Find the Fourier series of $x-x^2 , f(x+2π)=f(x)$

Question

Find a Fourier series to represent $x−x^2$ from $x=−π$ to $x=π$ using complex Fourier series.

I got $C0$ = $-π^2/3$ I am getting $Cn$=$π^2/n^2 + π/in^2 + π^2/2in - π/2n^2 $

After simplification I am getting i in numerator. Kindly help.

Answer 1

Let us compute these desired coefficients. We set $f:\mathbb{R} \to \mathbb{R}$ to be the $2\pi$-periodic function such that for $x \in ]-\pi,\pi], \, f(x) = x-x^2$.
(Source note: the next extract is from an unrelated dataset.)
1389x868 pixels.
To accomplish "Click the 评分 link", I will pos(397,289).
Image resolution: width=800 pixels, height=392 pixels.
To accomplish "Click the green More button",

Let $n \in \mathbb{Z}^*$, $$\begin{align*} 2\pi \cdot c_n(f) &= \int_{-\pi}^{\pi} e^{-inx}(x-x^2) dx = \frac{i}{n}\left[ e^{-inx}(x-x^2)\right]_{-\pi}^{\pi} - \frac{i}{n} \int_{-\pi}^{\pi} e^{-inx}(1-2x) dx \\ &= \frac{i}{n}(-1)^n (\pi-\pi^2 -(-\pi-\pi^2)) \\ &-\left( \frac{i^2}{n^2} (-1)^n \left[ e^{-inx}(1-2x)\right]_{-\pi}^{\pi} \frac{i^2}{n^2} - \int_{-\pi}^{\pi} e^{-inx}\cdot (-2) dx\right)\\ &= (-1)^n\frac{2i\pi}{n} + (-1)^n\frac{1}{n^2} (1-2\pi -(1+2\pi)) + 0 \\ &= 2\pi (-1)^n\left( -\frac{2}{n^2} + \frac{i}{n} \right) \end{align*}$$

So $$c_n(f) = -(-1)^n\frac{2}{n^2} + (-1)^n\frac{i}{n}$$

Now $c_0(f) = \frac{1}{2\pi} \int_{-\pi}^{\pi} (x-x^2) dx = \frac{1}{2\pi}\left[\frac{x^2}{2} - \frac{x^3}{3}\right]_{-\pi}^{\pi} = \frac{1}{2\pi}\left(\frac{\pi^2}{2} - \frac{\pi^3}{3} - (\frac{\pi^2}{2} + \frac{\pi^3}{3})\right) = -\frac{\pi^3}{3} $

Since $c_{-n} = \bar{c_n}$, this gives us $$\begin{align*} f(x) &= \sum_{n \in \mathbb{Z}} c_n e^{inx} \\ &= c_0 + \sum_{n=1}^\infty c_n e^{inx} + \sum_{n=1}^\infty c_{-n} e^{-inx}\\ &= c_0 + \sum_{n=1}^\infty c_n e^{inx} + \sum_{n=1}^\infty \overline{c_{n} e^{inx}} \\ &= c_0 + \sum_{n=1}^\infty c_n e^{inx} + \overline{c_{n} e^{inx}} \\ &= c_0 + \sum_{n=1}^\infty 2 \Re(c_n e^{inx}) \\ &= c_0 + \sum_{n=1}^\infty a_n \cos(nx) + \sum_{n=1}^\infty b_n \sin(nx) \end{align*}$$ where $a_n = 2 \Re(c_n) = -(-1)^n\frac{4}{n^2}$ and $b_n = -2\Im(c_n) = -(-1)^n\frac{2}{n}$.